■ WORK INSTRUCTIONS ■
Copy out exactly the lines below that run from the one holding "Given: Tap the orange Point (P) coin icon" to the one holding "Pick November 30", keeping both of those lines and no others.

■ GIVEN INFORMATION ■
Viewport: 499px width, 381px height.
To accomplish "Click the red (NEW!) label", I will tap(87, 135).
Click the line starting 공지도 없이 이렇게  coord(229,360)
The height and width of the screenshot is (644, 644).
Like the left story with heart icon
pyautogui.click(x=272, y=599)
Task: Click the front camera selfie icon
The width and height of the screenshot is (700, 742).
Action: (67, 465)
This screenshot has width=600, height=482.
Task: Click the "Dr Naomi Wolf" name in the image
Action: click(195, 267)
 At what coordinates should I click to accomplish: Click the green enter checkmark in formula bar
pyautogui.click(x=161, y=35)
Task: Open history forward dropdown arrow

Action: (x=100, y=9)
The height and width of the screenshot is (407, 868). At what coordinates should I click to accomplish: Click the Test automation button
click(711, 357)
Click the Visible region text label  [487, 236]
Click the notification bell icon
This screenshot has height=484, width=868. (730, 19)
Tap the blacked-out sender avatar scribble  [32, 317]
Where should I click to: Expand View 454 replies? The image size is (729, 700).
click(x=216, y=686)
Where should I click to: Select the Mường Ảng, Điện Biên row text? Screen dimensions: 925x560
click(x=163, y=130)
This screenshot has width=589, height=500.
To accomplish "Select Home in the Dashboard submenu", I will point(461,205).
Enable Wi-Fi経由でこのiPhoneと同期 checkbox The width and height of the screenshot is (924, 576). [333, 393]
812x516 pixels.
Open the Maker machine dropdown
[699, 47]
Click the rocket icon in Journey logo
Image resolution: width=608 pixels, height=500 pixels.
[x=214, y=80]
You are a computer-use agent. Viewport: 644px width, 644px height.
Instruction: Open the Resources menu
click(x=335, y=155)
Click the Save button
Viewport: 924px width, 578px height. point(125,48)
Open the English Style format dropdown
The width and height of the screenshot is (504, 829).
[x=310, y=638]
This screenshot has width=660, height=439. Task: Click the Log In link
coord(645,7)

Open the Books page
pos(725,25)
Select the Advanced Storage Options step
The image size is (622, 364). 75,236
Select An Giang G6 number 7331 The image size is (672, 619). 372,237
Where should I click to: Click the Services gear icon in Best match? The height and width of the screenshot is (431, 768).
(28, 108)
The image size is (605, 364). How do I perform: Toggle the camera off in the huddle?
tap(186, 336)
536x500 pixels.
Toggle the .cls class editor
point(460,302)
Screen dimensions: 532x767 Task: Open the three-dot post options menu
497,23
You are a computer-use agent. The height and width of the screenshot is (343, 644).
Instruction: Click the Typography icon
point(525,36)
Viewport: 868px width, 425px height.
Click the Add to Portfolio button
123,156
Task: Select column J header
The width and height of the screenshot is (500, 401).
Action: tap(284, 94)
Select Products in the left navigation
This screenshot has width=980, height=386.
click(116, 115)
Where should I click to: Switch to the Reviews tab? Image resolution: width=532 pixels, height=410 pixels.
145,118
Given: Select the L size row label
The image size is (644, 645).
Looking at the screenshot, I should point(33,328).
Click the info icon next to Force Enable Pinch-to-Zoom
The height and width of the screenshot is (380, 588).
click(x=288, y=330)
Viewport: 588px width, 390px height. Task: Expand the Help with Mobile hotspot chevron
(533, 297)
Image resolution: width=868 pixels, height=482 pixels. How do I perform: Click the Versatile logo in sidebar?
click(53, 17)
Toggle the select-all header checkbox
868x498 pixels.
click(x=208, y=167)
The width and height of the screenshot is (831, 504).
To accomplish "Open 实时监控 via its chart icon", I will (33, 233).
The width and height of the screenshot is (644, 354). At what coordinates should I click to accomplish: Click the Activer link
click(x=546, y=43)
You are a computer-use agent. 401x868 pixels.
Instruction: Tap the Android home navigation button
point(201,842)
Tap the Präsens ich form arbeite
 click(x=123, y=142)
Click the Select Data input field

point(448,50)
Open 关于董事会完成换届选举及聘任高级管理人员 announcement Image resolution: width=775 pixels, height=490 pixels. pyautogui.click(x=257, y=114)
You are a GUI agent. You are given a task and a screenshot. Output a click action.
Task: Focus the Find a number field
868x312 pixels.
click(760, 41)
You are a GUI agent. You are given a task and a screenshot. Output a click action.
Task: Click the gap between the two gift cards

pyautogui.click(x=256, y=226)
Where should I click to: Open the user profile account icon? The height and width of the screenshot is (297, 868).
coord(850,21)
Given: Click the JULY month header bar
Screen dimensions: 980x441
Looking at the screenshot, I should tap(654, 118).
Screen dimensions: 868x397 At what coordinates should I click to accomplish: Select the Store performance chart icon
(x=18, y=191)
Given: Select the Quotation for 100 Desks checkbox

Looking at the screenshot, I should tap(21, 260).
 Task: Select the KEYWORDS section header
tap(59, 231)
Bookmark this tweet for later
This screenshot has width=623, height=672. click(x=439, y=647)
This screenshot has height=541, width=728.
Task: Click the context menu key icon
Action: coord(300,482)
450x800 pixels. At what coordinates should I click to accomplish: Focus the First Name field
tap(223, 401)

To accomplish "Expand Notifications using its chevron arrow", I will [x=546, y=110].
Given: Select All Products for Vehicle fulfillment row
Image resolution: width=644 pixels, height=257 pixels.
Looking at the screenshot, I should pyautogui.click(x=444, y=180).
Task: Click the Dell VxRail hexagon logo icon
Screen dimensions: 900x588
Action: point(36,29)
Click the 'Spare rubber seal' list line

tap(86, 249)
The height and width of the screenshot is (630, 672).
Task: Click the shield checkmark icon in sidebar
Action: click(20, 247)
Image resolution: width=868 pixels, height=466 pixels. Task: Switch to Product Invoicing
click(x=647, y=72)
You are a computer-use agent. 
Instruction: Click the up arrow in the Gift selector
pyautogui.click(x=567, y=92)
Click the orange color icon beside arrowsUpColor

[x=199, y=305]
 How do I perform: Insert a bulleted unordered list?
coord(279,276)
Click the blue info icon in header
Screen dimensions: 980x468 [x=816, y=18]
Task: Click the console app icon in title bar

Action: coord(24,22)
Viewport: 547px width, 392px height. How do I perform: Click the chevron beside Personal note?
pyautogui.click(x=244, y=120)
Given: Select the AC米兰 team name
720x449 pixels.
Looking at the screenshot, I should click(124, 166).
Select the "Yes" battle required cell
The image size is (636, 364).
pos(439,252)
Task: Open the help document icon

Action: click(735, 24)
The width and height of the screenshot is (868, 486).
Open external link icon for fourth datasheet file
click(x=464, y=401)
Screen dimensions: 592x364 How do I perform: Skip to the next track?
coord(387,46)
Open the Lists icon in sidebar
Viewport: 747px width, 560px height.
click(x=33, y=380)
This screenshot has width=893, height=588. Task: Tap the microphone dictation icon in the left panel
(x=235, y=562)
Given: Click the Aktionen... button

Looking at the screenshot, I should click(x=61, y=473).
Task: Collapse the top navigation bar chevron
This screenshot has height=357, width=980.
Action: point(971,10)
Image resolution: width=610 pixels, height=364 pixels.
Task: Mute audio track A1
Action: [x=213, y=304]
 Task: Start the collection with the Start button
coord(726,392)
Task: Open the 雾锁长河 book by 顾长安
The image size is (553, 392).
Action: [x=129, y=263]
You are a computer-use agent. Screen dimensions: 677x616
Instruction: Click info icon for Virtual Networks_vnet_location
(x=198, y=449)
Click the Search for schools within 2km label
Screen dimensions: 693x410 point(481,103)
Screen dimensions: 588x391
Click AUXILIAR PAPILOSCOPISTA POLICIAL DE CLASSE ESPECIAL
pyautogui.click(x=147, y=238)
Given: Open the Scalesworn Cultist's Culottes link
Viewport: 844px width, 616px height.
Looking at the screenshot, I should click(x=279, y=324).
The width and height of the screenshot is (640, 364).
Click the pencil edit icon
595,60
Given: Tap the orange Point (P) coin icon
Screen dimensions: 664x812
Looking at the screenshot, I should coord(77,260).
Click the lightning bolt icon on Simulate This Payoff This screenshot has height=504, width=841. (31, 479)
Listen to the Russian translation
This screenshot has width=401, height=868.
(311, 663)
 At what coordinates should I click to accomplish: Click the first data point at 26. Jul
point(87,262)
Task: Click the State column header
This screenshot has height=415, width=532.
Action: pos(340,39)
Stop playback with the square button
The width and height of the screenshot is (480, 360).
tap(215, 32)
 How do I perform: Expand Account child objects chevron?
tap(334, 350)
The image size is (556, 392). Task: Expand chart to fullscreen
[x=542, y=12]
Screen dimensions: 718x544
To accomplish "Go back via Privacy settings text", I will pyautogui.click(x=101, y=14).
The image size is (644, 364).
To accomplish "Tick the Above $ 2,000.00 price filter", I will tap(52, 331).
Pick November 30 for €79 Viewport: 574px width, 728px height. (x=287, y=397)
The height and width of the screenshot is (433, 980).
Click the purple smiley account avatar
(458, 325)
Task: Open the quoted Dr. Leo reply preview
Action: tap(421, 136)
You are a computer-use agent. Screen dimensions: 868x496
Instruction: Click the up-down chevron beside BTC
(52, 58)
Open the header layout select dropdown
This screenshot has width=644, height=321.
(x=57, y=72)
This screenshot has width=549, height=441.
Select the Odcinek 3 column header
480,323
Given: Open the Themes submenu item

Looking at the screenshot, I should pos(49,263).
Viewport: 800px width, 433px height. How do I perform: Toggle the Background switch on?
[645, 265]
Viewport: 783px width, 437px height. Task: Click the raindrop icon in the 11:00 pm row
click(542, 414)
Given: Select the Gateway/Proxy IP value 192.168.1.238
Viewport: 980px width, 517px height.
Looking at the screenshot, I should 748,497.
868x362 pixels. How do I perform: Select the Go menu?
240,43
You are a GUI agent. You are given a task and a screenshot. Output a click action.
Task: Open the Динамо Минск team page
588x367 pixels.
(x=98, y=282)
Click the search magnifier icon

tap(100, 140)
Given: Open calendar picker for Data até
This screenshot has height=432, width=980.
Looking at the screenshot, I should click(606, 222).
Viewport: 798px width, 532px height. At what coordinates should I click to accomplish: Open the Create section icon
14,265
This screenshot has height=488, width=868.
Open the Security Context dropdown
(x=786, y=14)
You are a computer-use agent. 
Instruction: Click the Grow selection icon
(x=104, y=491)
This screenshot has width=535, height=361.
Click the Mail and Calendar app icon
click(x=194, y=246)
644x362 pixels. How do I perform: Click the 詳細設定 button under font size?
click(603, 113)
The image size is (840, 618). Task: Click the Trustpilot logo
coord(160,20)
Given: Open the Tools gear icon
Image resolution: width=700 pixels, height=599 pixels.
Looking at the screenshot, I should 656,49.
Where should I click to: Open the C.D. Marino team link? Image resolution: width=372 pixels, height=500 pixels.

■ SOLUTION TO THIS PROBLEM ■
Given: Tap the orange Point (P) coin icon
Screen dimensions: 664x812
Looking at the screenshot, I should coord(77,260).
Click the lightning bolt icon on Simulate This Payoff This screenshot has height=504, width=841. (31, 479)
Listen to the Russian translation
This screenshot has width=401, height=868.
(311, 663)
 At what coordinates should I click to accomplish: Click the first data point at 26. Jul
point(87,262)
Task: Click the State column header
This screenshot has height=415, width=532.
Action: pos(340,39)
Stop playback with the square button
The width and height of the screenshot is (480, 360).
tap(215, 32)
 How do I perform: Expand Account child objects chevron?
tap(334, 350)
The image size is (556, 392). Task: Expand chart to fullscreen
[x=542, y=12]
Screen dimensions: 718x544
To accomplish "Go back via Privacy settings text", I will pyautogui.click(x=101, y=14).
The image size is (644, 364).
To accomplish "Tick the Above $ 2,000.00 price filter", I will tap(52, 331).
Pick November 30 for €79 Viewport: 574px width, 728px height. (x=287, y=397)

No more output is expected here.